Phase 0 (Theoretical underpinning): The Pulmonary Embolism Severity Index (PESI) was selected for patient risk assessment and the American Society of Clinical Oncology (ASCO) guideline for the management of PE in cancer patients (2007) was selected as quality measure. Historical registry and audit data from our centre regarding i-PE incidence and management for the period between 2006 and 2009 illustrating the then current practices were reviewed. Phase 1 (Modelling): Modelling of the pathway included the following: a) Identification of training needs, planning and implementation of training schemes and development of transferable competencies and training materials. b) Mapping patient pathways and flow and c) Production of key documentation and Standard Operating Procedures for the delivery of the service.

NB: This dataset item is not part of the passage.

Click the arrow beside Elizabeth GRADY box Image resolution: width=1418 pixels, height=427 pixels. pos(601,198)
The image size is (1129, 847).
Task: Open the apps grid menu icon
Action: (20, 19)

Phase 2 (Implementation and testing of the intervention): During the initial 12 months of implementation, remedial action was taken to address identified deficiencies regarding patient referral to the pathway, compliance with treatment protocol, patient follow up, selection challenges from the use of PESI in cancer patients and challenges regarding the “first-pass” identification of i-PE.
We have developed and piloted a complex intervention to manage cancer patients with incidental PE in an outpatient setting. Adherence to evidence- based care, improvement of communication between professionals and patients, and improved quality of data is demonstrated.